通常、ローカル トランザクションは、そのリソース アダプタに固有の API または CCI インタフェース (そのアダプタがサポートしている場合) を使用して開始されます。ローカル トランザクションのサポートを使用するようにコンフィグレーションされたリソース アダプタ接続を作成し、XA トランザクションのコンテキスト内で使用する場合、WebLogic Server は、この接続用のローカル トランザクションを自動的に開始します。XA トランザクションが終了し、コミットの準備が整うと、XA トランザクションの一部の XA リソースに対して prepare がまず呼び出されます。次に、ローカル トランザクションがコミットされます。

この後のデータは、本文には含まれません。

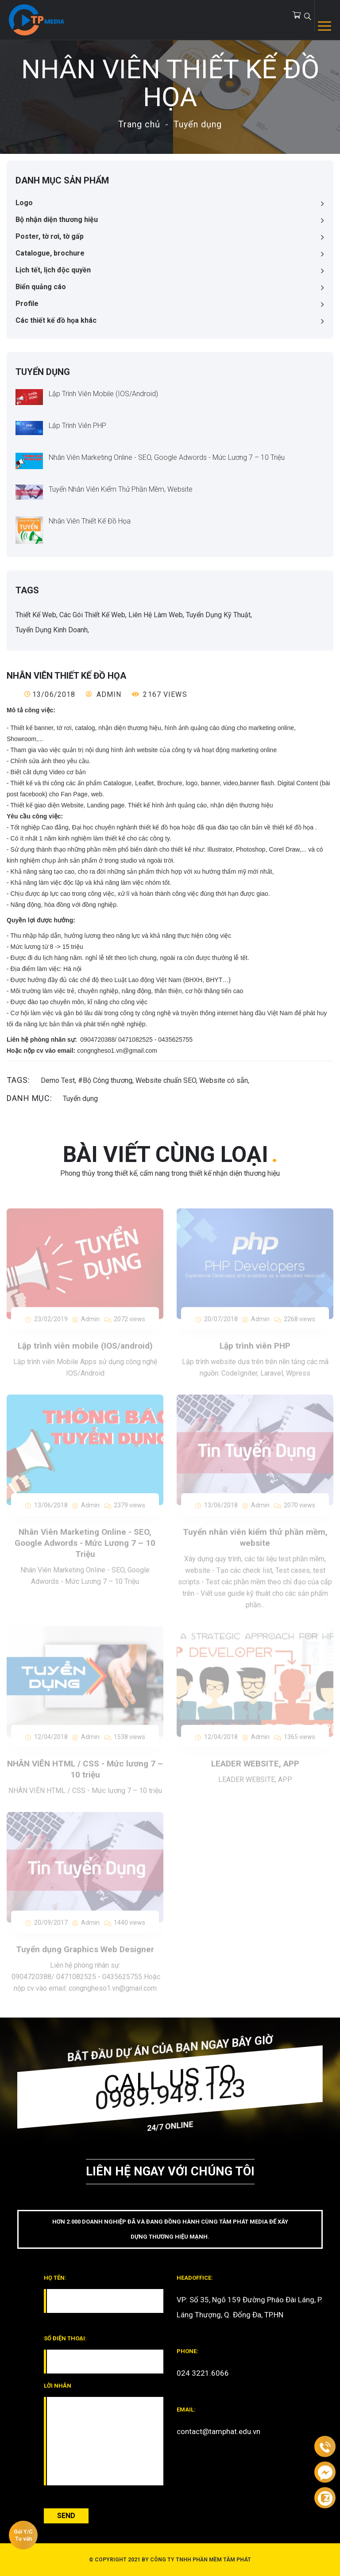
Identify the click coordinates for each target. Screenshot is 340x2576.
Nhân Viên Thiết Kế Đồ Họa (90, 521)
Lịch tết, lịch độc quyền (53, 270)
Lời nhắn (57, 2385)
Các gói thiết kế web (92, 615)
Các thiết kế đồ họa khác (56, 320)
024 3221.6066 (203, 2373)
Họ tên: (55, 2277)
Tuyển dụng (198, 124)
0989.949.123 (170, 2094)
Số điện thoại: (65, 2338)
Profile (27, 303)
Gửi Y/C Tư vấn (23, 2535)
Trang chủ (139, 124)
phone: (187, 2351)
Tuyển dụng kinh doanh (51, 630)
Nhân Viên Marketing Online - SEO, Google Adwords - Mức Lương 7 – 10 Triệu (167, 457)
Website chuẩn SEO (165, 1080)
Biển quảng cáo (40, 287)
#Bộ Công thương (105, 1080)
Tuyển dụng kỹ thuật (218, 615)
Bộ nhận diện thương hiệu (56, 219)
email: (186, 2409)
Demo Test (58, 1080)
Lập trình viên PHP (77, 425)
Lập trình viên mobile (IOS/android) (103, 394)
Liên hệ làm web (155, 615)
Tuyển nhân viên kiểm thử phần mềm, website (121, 489)
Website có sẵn (223, 1080)
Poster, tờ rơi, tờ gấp (49, 236)
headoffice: (195, 2277)
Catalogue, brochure (50, 253)
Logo (24, 203)
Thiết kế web (35, 615)
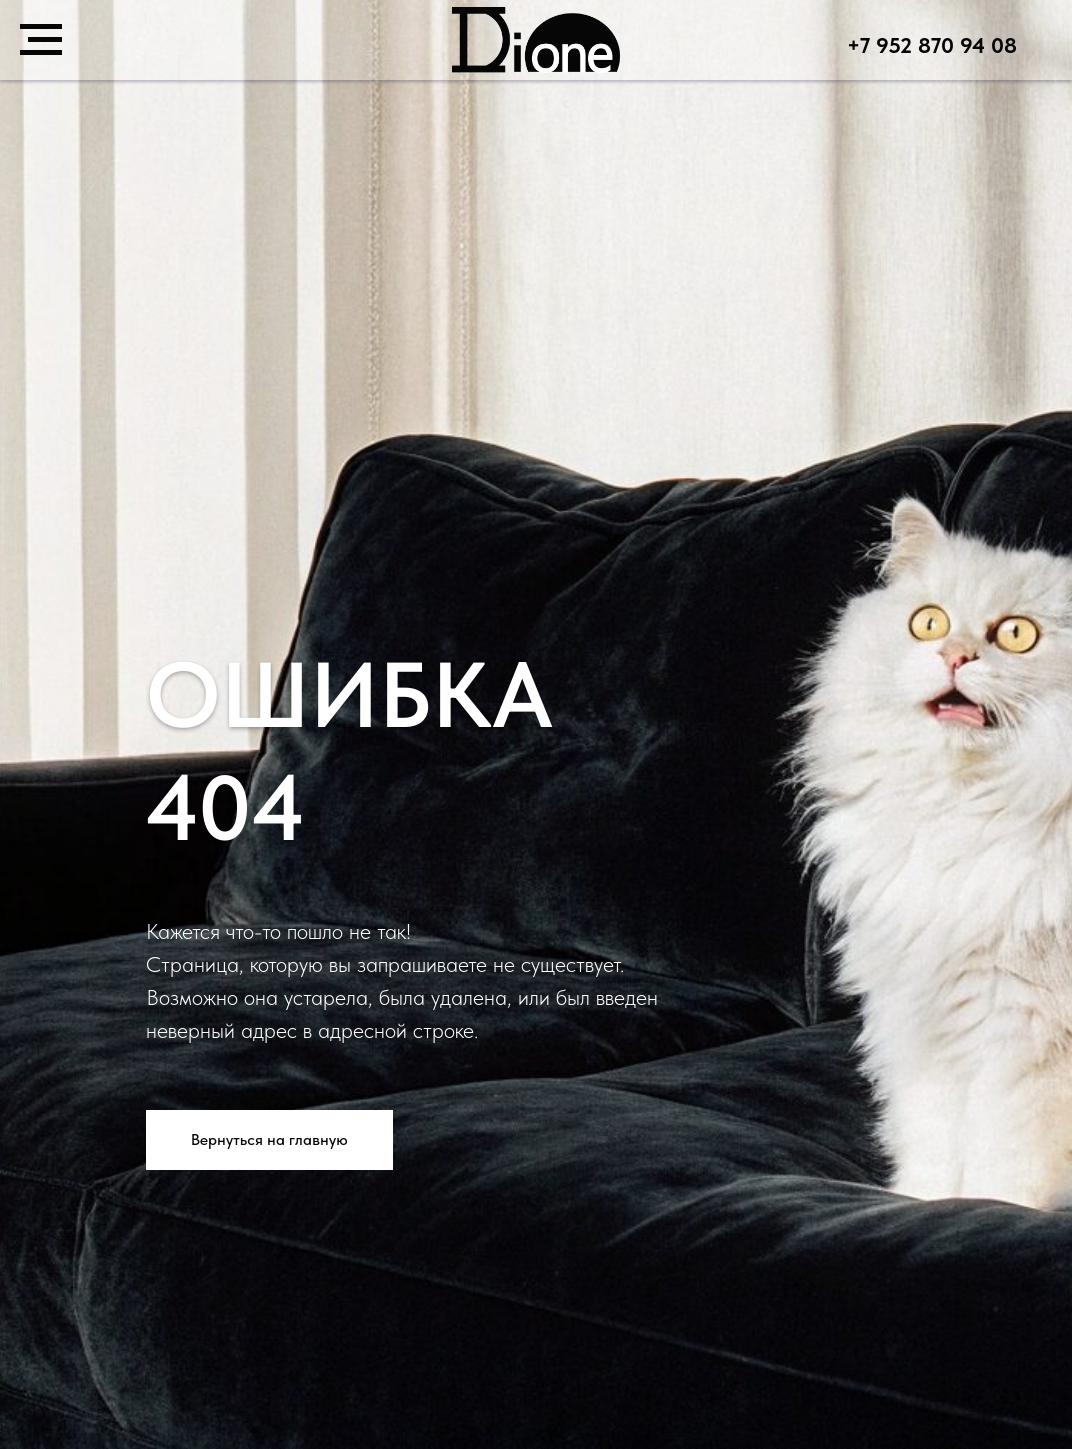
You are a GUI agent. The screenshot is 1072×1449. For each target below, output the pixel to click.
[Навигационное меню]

ローカル トランザクションでコミットが失敗した場合、XA トランザクションとすべての XA リソースはロールバックされます。コミットが成功した場合、XA トランザクションのすべての XA リソースはコミットされます。アプリケーション コンポーネントがその接続を閉じると、WebLogic Server は、トランザクションが終了した時点で接続をクリーンアップします。

トランザクション サポートなし

トランザクションのサポートを使用しないようにリソース アダプタがコンフィグレーションされている場合でも、そのリソース アダプタをトランザクションのコンテキストで使用することができます。ただし、その場合、そのリソース アダプタで使用する接続はトランザクションに関与しないので、トランザクションがないかのように動作します。つまり、これらの接続を使用して実行される操作は、基底の EIS に対して直ちに行われるので、トランザクションがロールバックされた場合、これらの接続による変更は元に戻りません。

トランザクション レベルのコンフィグレーション

リソース アダプタのトランザクション サポート レベルは、J2EE 標準のリソース アダプタ デプロイメント記述子 ra.xml で指定します。トランザクション サポート レベルを指定するには、次の手順に従います。

ra.xml デプロイメント記述子で指定されたトランザクション サポートの値は、リソース アダプタのすべての接続ファクトリのデフォルト値になります。weblogic-ra.xml デプロイメント記述子の transaction-support 要素で値を指定すると、特定の接続ファクトリについてこの値をオーバーライドできます。

transaction-support の値は以下のいずれかです。

ra.xml デプロイメント記述子でのトランザクション レベルの指定の詳細については、J2CA 1.5 仕様 (http://java.sun.com/j2ee/connector/) の節 17.6 「Resource Adapter XML Schema Definition」を参照してください。weblogic-ra.xml デプロイメント記述子でのトランザクション レベルの指定の詳細については、「A weblogic-ra.xml スキーマ」を参照してください。

XA トランザクション回復の資格マッピングのコンフィグレーション

XA トランザクションにサポートしているプールに対して、サーバの起動時にプールで保留中のトランザクションが見つかった場合は、WLS は、JCA 接続プールのトランザクションが回復できます。保留中のトランザクションが見つかった場合は、WLS は回復時に、ManagedConnectionFactory.createManagedConnection(javax.security.auth.Subject subject、ConnectionRequestInfo cxRequestInfo) を使用して、EIS への ManagedConnection を取得します。

EIS がサインオンするために明示的な資格 (ユーザ名とパスワードなど) が必要な場合は、最初期接続に対して、特別な資格マッピングをコンフィグレーションして、適切な資格で WLS をコンフィグレーションする必要があります。「初期接続 : アプリケーションの要求がない場合、アダプタからの ManagedConnection が必要」を参照してください。マッピングが見つからない場合、WLS は Subject として null を使用します。


注意 :

EIS は明示的な資格が必要でない場合、この特別なマッピングをコンフィグレーションする必要はありません。